*What you need to do:*
Write out every entry once more, character for character.

Collected data:
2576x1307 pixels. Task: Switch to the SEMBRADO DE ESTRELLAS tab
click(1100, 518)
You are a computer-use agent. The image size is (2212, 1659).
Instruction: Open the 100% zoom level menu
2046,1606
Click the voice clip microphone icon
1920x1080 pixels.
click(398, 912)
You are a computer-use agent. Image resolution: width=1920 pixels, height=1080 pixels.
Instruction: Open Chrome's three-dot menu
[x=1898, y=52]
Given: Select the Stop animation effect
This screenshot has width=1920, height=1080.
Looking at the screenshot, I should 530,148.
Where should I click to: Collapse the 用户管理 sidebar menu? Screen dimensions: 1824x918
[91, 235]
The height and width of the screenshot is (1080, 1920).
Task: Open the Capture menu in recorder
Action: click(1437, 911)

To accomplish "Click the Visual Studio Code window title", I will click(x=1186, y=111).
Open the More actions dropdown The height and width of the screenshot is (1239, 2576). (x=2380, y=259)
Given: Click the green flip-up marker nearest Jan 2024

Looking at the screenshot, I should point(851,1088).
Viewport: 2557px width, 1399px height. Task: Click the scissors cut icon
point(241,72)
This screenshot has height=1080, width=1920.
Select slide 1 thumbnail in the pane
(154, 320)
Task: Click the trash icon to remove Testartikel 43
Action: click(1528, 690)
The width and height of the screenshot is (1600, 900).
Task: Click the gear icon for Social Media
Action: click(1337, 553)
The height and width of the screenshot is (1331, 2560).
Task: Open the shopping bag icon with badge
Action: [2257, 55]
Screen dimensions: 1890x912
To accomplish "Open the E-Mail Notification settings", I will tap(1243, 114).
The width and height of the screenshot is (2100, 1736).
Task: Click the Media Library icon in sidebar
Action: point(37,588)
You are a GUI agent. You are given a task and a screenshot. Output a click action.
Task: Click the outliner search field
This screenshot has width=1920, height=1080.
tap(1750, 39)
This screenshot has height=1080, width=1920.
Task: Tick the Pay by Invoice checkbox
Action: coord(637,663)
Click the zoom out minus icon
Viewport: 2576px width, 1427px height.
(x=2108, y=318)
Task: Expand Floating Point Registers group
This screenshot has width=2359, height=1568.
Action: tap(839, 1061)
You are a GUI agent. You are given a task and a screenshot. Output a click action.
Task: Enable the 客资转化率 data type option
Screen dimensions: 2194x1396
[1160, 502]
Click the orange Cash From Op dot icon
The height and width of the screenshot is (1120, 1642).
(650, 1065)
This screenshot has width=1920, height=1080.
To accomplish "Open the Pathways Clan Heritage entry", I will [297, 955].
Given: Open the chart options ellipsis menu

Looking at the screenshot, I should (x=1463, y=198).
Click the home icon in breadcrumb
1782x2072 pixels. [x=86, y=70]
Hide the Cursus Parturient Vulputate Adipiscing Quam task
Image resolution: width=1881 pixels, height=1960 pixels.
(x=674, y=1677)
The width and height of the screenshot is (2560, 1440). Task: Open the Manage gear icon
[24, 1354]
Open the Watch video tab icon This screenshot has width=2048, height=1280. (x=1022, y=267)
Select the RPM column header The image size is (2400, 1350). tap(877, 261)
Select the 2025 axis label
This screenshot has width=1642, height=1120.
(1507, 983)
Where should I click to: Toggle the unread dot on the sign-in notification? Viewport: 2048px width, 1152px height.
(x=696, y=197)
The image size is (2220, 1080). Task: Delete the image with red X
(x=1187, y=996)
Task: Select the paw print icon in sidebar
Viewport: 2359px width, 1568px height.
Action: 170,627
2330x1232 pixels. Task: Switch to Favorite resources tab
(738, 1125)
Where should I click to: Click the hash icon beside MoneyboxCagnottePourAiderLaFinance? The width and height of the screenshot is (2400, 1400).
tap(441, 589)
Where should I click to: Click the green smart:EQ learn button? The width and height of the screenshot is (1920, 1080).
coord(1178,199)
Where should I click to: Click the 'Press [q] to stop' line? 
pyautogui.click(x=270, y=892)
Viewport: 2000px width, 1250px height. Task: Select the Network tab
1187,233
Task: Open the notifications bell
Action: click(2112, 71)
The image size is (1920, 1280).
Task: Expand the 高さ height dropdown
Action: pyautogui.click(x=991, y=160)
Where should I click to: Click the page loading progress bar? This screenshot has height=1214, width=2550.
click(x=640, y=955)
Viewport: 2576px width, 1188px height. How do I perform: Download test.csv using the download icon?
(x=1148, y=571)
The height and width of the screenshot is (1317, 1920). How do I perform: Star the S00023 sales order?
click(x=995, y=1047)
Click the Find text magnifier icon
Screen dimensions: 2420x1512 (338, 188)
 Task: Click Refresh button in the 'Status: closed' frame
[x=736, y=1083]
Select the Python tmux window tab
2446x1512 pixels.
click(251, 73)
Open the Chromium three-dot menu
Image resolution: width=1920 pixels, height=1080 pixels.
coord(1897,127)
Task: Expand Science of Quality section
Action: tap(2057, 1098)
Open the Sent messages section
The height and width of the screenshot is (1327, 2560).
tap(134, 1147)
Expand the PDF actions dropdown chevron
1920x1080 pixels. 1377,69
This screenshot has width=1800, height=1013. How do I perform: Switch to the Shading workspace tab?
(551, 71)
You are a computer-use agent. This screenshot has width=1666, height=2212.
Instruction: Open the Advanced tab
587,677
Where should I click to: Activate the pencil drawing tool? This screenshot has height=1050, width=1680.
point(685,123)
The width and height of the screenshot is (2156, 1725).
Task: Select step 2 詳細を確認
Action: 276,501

*Solved exercise:*
2576x1307 pixels. Task: Switch to the SEMBRADO DE ESTRELLAS tab
click(1100, 518)
You are a computer-use agent. The image size is (2212, 1659).
Instruction: Open the 100% zoom level menu
2046,1606
Click the voice clip microphone icon
1920x1080 pixels.
click(398, 912)
You are a computer-use agent. Image resolution: width=1920 pixels, height=1080 pixels.
Instruction: Open Chrome's three-dot menu
[x=1898, y=52]
Given: Select the Stop animation effect
This screenshot has width=1920, height=1080.
Looking at the screenshot, I should 530,148.
Where should I click to: Collapse the 用户管理 sidebar menu? Screen dimensions: 1824x918
[91, 235]
The height and width of the screenshot is (1080, 1920).
Task: Open the Capture menu in recorder
Action: click(1437, 911)

To accomplish "Click the Visual Studio Code window title", I will click(x=1186, y=111).
Open the More actions dropdown The height and width of the screenshot is (1239, 2576). (x=2380, y=259)
Given: Click the green flip-up marker nearest Jan 2024

Looking at the screenshot, I should point(851,1088).
Viewport: 2557px width, 1399px height. Task: Click the scissors cut icon
point(241,72)
This screenshot has height=1080, width=1920.
Select slide 1 thumbnail in the pane
(154, 320)
Task: Click the trash icon to remove Testartikel 43
Action: click(1528, 690)
The width and height of the screenshot is (1600, 900).
Task: Click the gear icon for Social Media
Action: click(1337, 553)
The height and width of the screenshot is (1331, 2560).
Task: Open the shopping bag icon with badge
Action: [2257, 55]
Screen dimensions: 1890x912
To accomplish "Open the E-Mail Notification settings", I will tap(1243, 114).
The width and height of the screenshot is (2100, 1736).
Task: Click the Media Library icon in sidebar
Action: point(37,588)
You are a GUI agent. You are given a task and a screenshot. Output a click action.
Task: Click the outliner search field
This screenshot has width=1920, height=1080.
tap(1750, 39)
This screenshot has height=1080, width=1920.
Task: Tick the Pay by Invoice checkbox
Action: coord(637,663)
Click the zoom out minus icon
Viewport: 2576px width, 1427px height.
(x=2108, y=318)
Task: Expand Floating Point Registers group
This screenshot has width=2359, height=1568.
Action: tap(839, 1061)
You are a GUI agent. You are given a task and a screenshot. Output a click action.
Task: Enable the 客资转化率 data type option
Screen dimensions: 2194x1396
[1160, 502]
Click the orange Cash From Op dot icon
The height and width of the screenshot is (1120, 1642).
(650, 1065)
This screenshot has width=1920, height=1080.
To accomplish "Open the Pathways Clan Heritage entry", I will [297, 955].
Given: Open the chart options ellipsis menu

Looking at the screenshot, I should (x=1463, y=198).
Click the home icon in breadcrumb
1782x2072 pixels. [x=86, y=70]
Hide the Cursus Parturient Vulputate Adipiscing Quam task
Image resolution: width=1881 pixels, height=1960 pixels.
(x=674, y=1677)
The width and height of the screenshot is (2560, 1440). Task: Open the Manage gear icon
[24, 1354]
Open the Watch video tab icon This screenshot has width=2048, height=1280. (x=1022, y=267)
Select the RPM column header The image size is (2400, 1350). tap(877, 261)
Select the 2025 axis label
This screenshot has width=1642, height=1120.
(1507, 983)
Where should I click to: Toggle the unread dot on the sign-in notification? Viewport: 2048px width, 1152px height.
(x=696, y=197)
The image size is (2220, 1080). Task: Delete the image with red X
(x=1187, y=996)
Task: Select the paw print icon in sidebar
Viewport: 2359px width, 1568px height.
Action: 170,627
2330x1232 pixels. Task: Switch to Favorite resources tab
(738, 1125)
Where should I click to: Click the hash icon beside MoneyboxCagnottePourAiderLaFinance? The width and height of the screenshot is (2400, 1400).
tap(441, 589)
Where should I click to: Click the green smart:EQ learn button? The width and height of the screenshot is (1920, 1080).
coord(1178,199)
Where should I click to: Click the 'Press [q] to stop' line? 
pyautogui.click(x=270, y=892)
Viewport: 2000px width, 1250px height. Task: Select the Network tab
1187,233
Task: Open the notifications bell
Action: click(2112, 71)
The image size is (1920, 1280).
Task: Expand the 高さ height dropdown
Action: pyautogui.click(x=991, y=160)
Where should I click to: Click the page loading progress bar? This screenshot has height=1214, width=2550.
click(x=640, y=955)
Viewport: 2576px width, 1188px height. How do I perform: Download test.csv using the download icon?
(x=1148, y=571)
The height and width of the screenshot is (1317, 1920). How do I perform: Star the S00023 sales order?
click(x=995, y=1047)
Click the Find text magnifier icon
Screen dimensions: 2420x1512 (338, 188)
 Task: Click Refresh button in the 'Status: closed' frame
[x=736, y=1083]
Select the Python tmux window tab
2446x1512 pixels.
click(251, 73)
Open the Chromium three-dot menu
Image resolution: width=1920 pixels, height=1080 pixels.
coord(1897,127)
Task: Expand Science of Quality section
Action: tap(2057, 1098)
Open the Sent messages section
The height and width of the screenshot is (1327, 2560).
tap(134, 1147)
Expand the PDF actions dropdown chevron
1920x1080 pixels. 1377,69
This screenshot has width=1800, height=1013. How do I perform: Switch to the Shading workspace tab?
(551, 71)
You are a computer-use agent. This screenshot has width=1666, height=2212.
Instruction: Open the Advanced tab
587,677
Where should I click to: Activate the pencil drawing tool? This screenshot has height=1050, width=1680.
point(685,123)
The width and height of the screenshot is (2156, 1725).
Task: Select step 2 詳細を確認
Action: 276,501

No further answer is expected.